Lizzie Lee, Xi’s history shapes China’s diplomatic strategy, Financial Times, May 24, 2025. A fellow at the Asia’s Society Policy Institute’s Center for China argues that Xi Jinping is forging a long-term strategy founded on his own experience of Mao’s Cultural Revolution. “Xi Jinping is not just fighting a trade war. He is fighting a memory.”
Arnav Rao, How America Lost Control of the Seas, The Atlantic, May 28, 2025. A transportation analyst at the Open Market Institute reminds of the great Athenian General Themistocles’s admonition that “he who commands the sea commands everything.” But the United States has lost its command of the seas — to China. “Of the tens of thousands of large vessels that dot the oceans, a mere 0.13 percent are built in the United States. China, by contrast, fulfills roughly 60 percent of all new shipbuilding orders and has amassed more than 200 times America’s shipbuilding capacity.”
Li Yuan, Denying Visas to Chinese Students Could Backfire on America, New York Times, May 30, 2025. The Times’s New New World columnist dives into the economic and political consequences for the United States of cutting Chinese student access to American universities. Not only do Chinese students often stay in the US and contribute to its economy and innovation, but the values they learned at school infuse Chinese society once they return.
Joe Leahy, Nian Liu, and Ryan McCorrow, The lessons from China’s dominance in manufacturing, Financial Times, May 27, 2025. The FT Big Read explores how China came to dominate advanced manufacturing in the world and what the United States and other western economies can learn from that achievement.

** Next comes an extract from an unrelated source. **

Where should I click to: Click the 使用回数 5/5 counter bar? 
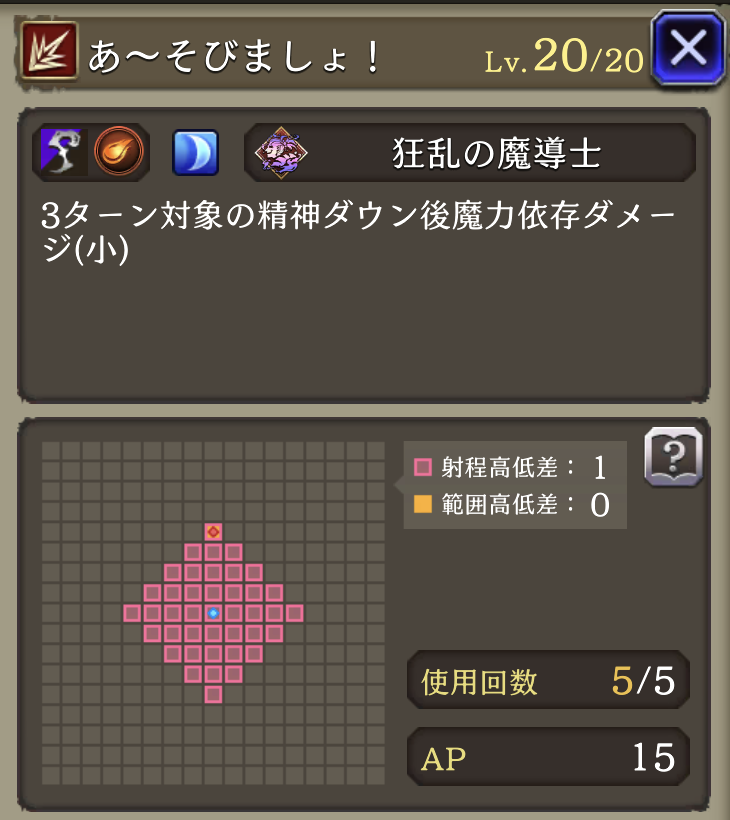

One thing is clear: China is far ahead and catching up won’t be easy.
Andrew Exum, What Trump Got Right in the Middle East, The Atlantic, May 21, 2025. In an provocative essay, the ex-Pentagon official makes the case that Trump abandoned many of the political shibboleths of past-US strategies towards the Middle East and did so in ways that advance America’s interests in the region.
Jim VanDeHei and Mike Allen, Behind the Curtain: Trump's America-First AI risk, Axios, June 2, 2025. The co-founders of Axios explore the inherent contradictions in Trump’s AI and trade policies—with the former focused on ensuring the US AI-lead is sustained over China and the latter antagonizing friend and foe alike.
Finally, in case you missed it here are links to articles I wrote, interviews I did, panels I joined, and a synopsis of my weekly podcast on world news.
The Dismantling of the Global Order that America Created, WhoWhatWhy Podcast, May 30, 2025.
Jake Sullivan on How Foreign Policy Must Resonate at Home, America Abroad, May 30, 2025.
World Review: Gaza Chaos, Rubio’s Rise, Iran Deal or Strike, May 30, 2025.
Happy reading, watching, and listening!